# Action item:
Should a line in the entries below contain "file", return that line.

# Data extract:
* * * * *
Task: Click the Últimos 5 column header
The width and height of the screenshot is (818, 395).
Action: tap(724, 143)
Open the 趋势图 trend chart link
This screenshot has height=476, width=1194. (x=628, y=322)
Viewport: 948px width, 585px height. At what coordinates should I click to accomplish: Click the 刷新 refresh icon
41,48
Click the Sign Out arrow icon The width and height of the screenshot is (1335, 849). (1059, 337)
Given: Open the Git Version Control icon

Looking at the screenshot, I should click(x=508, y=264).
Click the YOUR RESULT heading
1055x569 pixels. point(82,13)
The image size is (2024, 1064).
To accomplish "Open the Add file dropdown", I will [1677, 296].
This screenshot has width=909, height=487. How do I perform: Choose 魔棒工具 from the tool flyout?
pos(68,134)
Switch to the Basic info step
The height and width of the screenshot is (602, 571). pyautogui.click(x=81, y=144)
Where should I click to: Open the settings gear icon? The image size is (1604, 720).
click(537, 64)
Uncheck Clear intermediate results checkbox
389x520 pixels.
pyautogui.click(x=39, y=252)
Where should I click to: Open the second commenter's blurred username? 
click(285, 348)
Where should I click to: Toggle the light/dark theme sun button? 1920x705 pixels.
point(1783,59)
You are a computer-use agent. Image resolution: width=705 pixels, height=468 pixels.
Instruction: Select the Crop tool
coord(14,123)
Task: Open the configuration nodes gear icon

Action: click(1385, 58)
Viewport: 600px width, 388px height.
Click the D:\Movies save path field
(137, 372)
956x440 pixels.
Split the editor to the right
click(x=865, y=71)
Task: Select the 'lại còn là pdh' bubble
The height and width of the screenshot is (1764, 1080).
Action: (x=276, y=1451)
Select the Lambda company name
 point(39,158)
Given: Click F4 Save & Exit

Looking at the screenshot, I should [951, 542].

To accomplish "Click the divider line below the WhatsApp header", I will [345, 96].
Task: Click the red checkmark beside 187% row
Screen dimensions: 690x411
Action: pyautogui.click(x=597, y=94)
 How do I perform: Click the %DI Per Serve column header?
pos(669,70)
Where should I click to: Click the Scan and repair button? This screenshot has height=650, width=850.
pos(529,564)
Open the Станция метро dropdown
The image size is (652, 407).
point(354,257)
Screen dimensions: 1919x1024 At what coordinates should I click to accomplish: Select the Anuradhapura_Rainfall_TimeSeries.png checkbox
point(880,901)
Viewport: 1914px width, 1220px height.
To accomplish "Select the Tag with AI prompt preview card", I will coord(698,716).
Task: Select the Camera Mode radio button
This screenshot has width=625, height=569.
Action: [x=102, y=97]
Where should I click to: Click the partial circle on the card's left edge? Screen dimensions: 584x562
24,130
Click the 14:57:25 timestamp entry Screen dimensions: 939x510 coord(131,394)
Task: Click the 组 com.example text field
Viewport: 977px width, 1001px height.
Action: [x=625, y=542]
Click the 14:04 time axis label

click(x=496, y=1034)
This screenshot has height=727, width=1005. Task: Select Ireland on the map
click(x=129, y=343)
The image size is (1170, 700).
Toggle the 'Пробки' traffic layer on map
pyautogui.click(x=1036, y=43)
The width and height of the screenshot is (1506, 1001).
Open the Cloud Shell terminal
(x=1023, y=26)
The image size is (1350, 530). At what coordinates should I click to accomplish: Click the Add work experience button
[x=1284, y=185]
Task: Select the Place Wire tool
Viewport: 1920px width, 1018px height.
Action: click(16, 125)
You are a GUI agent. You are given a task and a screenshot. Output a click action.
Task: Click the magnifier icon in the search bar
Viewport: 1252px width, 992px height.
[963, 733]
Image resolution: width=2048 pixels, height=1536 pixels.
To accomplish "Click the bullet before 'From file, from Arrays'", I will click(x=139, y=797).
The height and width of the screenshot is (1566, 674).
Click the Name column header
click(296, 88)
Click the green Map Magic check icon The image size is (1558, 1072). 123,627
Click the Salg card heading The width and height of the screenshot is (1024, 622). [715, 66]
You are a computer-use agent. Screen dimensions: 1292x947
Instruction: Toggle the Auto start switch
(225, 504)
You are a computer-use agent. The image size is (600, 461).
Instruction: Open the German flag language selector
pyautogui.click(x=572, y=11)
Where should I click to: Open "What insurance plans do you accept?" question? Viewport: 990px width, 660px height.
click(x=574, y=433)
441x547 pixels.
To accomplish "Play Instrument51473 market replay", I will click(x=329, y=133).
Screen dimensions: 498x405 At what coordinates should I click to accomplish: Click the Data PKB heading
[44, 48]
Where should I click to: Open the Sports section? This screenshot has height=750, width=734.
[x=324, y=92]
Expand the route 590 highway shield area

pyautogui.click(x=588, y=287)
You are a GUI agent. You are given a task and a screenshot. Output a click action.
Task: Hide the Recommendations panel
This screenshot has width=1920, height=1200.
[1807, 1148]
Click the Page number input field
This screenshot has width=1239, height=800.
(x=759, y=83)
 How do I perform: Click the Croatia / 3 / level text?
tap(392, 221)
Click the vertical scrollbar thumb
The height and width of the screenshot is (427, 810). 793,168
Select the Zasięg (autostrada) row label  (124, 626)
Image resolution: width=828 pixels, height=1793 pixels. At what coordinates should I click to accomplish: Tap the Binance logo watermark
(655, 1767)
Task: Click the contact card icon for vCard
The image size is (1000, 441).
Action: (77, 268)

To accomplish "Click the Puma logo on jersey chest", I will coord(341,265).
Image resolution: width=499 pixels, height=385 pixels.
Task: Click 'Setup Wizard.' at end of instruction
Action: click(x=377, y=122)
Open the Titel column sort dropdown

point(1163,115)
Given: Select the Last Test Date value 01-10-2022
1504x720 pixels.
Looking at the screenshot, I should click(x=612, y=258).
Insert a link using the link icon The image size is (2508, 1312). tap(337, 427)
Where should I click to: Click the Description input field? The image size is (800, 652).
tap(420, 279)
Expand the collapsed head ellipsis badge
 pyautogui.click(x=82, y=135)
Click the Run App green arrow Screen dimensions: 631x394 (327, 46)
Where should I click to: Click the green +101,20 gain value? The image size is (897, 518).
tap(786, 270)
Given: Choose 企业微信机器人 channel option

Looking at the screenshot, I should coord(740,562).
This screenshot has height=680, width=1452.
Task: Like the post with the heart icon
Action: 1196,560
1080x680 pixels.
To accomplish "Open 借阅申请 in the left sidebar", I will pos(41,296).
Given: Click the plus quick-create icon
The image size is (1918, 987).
* * * * *
# Written answer:
To accomplish "Open the Add file dropdown", I will [1677, 296].
To accomplish "Click the bullet before 'From file, from Arrays'", I will click(x=139, y=797).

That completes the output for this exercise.